(Item position entries)
◇ ◇ ◇

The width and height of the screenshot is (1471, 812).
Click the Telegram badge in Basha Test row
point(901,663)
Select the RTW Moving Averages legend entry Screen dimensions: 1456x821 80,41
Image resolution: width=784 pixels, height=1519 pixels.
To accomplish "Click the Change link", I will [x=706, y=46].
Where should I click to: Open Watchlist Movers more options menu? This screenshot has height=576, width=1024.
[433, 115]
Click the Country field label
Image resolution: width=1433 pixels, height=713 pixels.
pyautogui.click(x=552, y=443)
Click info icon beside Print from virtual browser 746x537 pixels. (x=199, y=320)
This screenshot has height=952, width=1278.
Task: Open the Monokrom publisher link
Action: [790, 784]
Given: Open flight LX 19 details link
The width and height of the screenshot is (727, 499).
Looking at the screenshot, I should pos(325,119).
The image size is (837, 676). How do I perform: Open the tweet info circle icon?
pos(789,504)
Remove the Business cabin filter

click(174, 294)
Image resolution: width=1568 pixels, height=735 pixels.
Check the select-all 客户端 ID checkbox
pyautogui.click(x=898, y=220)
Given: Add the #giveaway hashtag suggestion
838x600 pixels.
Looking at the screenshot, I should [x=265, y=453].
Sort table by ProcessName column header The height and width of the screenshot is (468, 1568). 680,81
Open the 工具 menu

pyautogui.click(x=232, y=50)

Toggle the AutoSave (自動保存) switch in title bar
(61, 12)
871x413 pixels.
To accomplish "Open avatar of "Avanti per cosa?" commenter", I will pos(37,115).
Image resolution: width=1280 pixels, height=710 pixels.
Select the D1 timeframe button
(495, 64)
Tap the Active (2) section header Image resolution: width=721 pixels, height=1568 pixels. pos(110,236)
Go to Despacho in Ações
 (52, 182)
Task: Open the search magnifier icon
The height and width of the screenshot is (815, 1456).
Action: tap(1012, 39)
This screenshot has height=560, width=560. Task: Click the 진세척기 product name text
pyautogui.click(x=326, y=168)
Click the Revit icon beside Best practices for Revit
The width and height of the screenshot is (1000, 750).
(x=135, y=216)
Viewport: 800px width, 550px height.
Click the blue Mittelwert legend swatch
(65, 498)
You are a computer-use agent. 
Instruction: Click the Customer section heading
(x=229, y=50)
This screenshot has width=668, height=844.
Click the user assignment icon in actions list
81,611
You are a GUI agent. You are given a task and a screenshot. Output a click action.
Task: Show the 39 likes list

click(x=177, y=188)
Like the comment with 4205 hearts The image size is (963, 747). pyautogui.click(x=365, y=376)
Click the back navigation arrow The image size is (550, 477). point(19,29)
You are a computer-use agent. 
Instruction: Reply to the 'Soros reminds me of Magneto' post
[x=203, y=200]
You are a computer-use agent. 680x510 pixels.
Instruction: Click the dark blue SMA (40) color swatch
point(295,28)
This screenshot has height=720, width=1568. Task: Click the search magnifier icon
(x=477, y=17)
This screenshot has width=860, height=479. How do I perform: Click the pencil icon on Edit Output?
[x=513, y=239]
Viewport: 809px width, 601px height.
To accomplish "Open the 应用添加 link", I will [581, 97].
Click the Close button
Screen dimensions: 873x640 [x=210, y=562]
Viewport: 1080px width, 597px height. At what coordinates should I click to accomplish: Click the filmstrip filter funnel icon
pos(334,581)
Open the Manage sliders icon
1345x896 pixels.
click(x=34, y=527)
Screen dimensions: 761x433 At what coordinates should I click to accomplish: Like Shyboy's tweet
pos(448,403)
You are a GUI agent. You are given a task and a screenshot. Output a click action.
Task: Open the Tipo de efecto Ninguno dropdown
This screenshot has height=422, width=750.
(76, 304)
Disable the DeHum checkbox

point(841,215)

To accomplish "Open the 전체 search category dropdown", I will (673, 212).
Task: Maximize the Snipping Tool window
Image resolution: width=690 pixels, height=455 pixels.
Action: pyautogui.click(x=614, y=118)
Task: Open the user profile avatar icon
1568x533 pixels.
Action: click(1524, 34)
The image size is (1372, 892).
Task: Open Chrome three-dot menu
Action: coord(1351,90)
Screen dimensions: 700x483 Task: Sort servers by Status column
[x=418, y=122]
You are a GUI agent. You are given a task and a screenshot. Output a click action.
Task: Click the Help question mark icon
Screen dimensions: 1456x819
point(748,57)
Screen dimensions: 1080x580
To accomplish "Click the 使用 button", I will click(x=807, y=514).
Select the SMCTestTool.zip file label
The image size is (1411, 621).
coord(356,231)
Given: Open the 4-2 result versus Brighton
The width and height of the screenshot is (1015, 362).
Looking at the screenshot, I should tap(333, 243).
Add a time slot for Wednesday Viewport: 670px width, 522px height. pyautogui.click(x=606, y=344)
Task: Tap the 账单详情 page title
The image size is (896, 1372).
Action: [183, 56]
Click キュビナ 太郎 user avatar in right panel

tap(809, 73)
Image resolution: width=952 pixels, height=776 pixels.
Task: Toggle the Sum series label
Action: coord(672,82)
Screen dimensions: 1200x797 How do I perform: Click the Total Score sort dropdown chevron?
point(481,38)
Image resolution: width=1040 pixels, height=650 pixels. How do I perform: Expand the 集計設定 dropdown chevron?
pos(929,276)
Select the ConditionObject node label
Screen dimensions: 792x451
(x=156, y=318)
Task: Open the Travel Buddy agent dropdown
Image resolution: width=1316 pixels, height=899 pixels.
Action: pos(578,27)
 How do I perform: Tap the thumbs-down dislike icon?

◇ ◇ ◇

Rewrite all the items above so that "How do I perform" becomes "How can I do" wherever it occurs, with everything else left unchanged.

The width and height of the screenshot is (1471, 812).
Click the Telegram badge in Basha Test row
point(901,663)
Select the RTW Moving Averages legend entry Screen dimensions: 1456x821 80,41
Image resolution: width=784 pixels, height=1519 pixels.
To accomplish "Click the Change link", I will [x=706, y=46].
Where should I click to: Open Watchlist Movers more options menu? This screenshot has height=576, width=1024.
[433, 115]
Click the Country field label
Image resolution: width=1433 pixels, height=713 pixels.
pyautogui.click(x=552, y=443)
Click info icon beside Print from virtual browser 746x537 pixels. (x=199, y=320)
This screenshot has height=952, width=1278.
Task: Open the Monokrom publisher link
Action: [790, 784]
Given: Open flight LX 19 details link
The width and height of the screenshot is (727, 499).
Looking at the screenshot, I should pos(325,119).
The image size is (837, 676). How can I do: Open the tweet info circle icon?
pos(789,504)
Remove the Business cabin filter

click(174, 294)
Image resolution: width=1568 pixels, height=735 pixels.
Check the select-all 客户端 ID checkbox
pyautogui.click(x=898, y=220)
Given: Add the #giveaway hashtag suggestion
838x600 pixels.
Looking at the screenshot, I should [x=265, y=453].
Sort table by ProcessName column header The height and width of the screenshot is (468, 1568). 680,81
Open the 工具 menu

pyautogui.click(x=232, y=50)

Toggle the AutoSave (自動保存) switch in title bar
(61, 12)
871x413 pixels.
To accomplish "Open avatar of "Avanti per cosa?" commenter", I will pos(37,115).
Image resolution: width=1280 pixels, height=710 pixels.
Select the D1 timeframe button
(495, 64)
Tap the Active (2) section header Image resolution: width=721 pixels, height=1568 pixels. pos(110,236)
Go to Despacho in Ações
 (52, 182)
Task: Open the search magnifier icon
The height and width of the screenshot is (815, 1456).
Action: tap(1012, 39)
This screenshot has height=560, width=560. Task: Click the 진세척기 product name text
pyautogui.click(x=326, y=168)
Click the Revit icon beside Best practices for Revit
The width and height of the screenshot is (1000, 750).
(x=135, y=216)
Viewport: 800px width, 550px height.
Click the blue Mittelwert legend swatch
(65, 498)
You are a computer-use agent. 
Instruction: Click the Customer section heading
(x=229, y=50)
This screenshot has width=668, height=844.
Click the user assignment icon in actions list
81,611
You are a GUI agent. You are given a task and a screenshot. Output a click action.
Task: Show the 39 likes list

click(x=177, y=188)
Like the comment with 4205 hearts The image size is (963, 747). pyautogui.click(x=365, y=376)
Click the back navigation arrow The image size is (550, 477). point(19,29)
You are a computer-use agent. 
Instruction: Reply to the 'Soros reminds me of Magneto' post
[x=203, y=200]
You are a computer-use agent. 680x510 pixels.
Instruction: Click the dark blue SMA (40) color swatch
point(295,28)
This screenshot has height=720, width=1568. Task: Click the search magnifier icon
(x=477, y=17)
This screenshot has width=860, height=479. How can I do: Click the pencil icon on Edit Output?
[x=513, y=239]
Viewport: 809px width, 601px height.
To accomplish "Open the 应用添加 link", I will [581, 97].
Click the Close button
Screen dimensions: 873x640 [x=210, y=562]
Viewport: 1080px width, 597px height. At what coordinates should I click to accomplish: Click the filmstrip filter funnel icon
pos(334,581)
Open the Manage sliders icon
1345x896 pixels.
click(x=34, y=527)
Screen dimensions: 761x433 At what coordinates should I click to accomplish: Like Shyboy's tweet
pos(448,403)
You are a GUI agent. You are given a task and a screenshot. Output a click action.
Task: Open the Tipo de efecto Ninguno dropdown
This screenshot has height=422, width=750.
(76, 304)
Disable the DeHum checkbox

point(841,215)

To accomplish "Open the 전체 search category dropdown", I will (673, 212).
Task: Maximize the Snipping Tool window
Image resolution: width=690 pixels, height=455 pixels.
Action: pyautogui.click(x=614, y=118)
Task: Open the user profile avatar icon
1568x533 pixels.
Action: click(1524, 34)
The image size is (1372, 892).
Task: Open Chrome three-dot menu
Action: coord(1351,90)
Screen dimensions: 700x483 Task: Sort servers by Status column
[x=418, y=122]
You are a GUI agent. You are given a task and a screenshot. Output a click action.
Task: Click the Help question mark icon
Screen dimensions: 1456x819
point(748,57)
Screen dimensions: 1080x580
To accomplish "Click the 使用 button", I will click(x=807, y=514).
Select the SMCTestTool.zip file label
The image size is (1411, 621).
coord(356,231)
Given: Open the 4-2 result versus Brighton
The width and height of the screenshot is (1015, 362).
Looking at the screenshot, I should tap(333, 243).
Add a time slot for Wednesday Viewport: 670px width, 522px height. pyautogui.click(x=606, y=344)
Task: Tap the 账单详情 page title
The image size is (896, 1372).
Action: [183, 56]
Click キュビナ 太郎 user avatar in right panel

tap(809, 73)
Image resolution: width=952 pixels, height=776 pixels.
Task: Toggle the Sum series label
Action: coord(672,82)
Screen dimensions: 1200x797 How can I do: Click the Total Score sort dropdown chevron?
point(481,38)
Image resolution: width=1040 pixels, height=650 pixels. How can I do: Expand the 集計設定 dropdown chevron?
pos(929,276)
Select the ConditionObject node label
Screen dimensions: 792x451
(x=156, y=318)
Task: Open the Travel Buddy agent dropdown
Image resolution: width=1316 pixels, height=899 pixels.
Action: pos(578,27)
 How can I do: Tap the thumbs-down dislike icon?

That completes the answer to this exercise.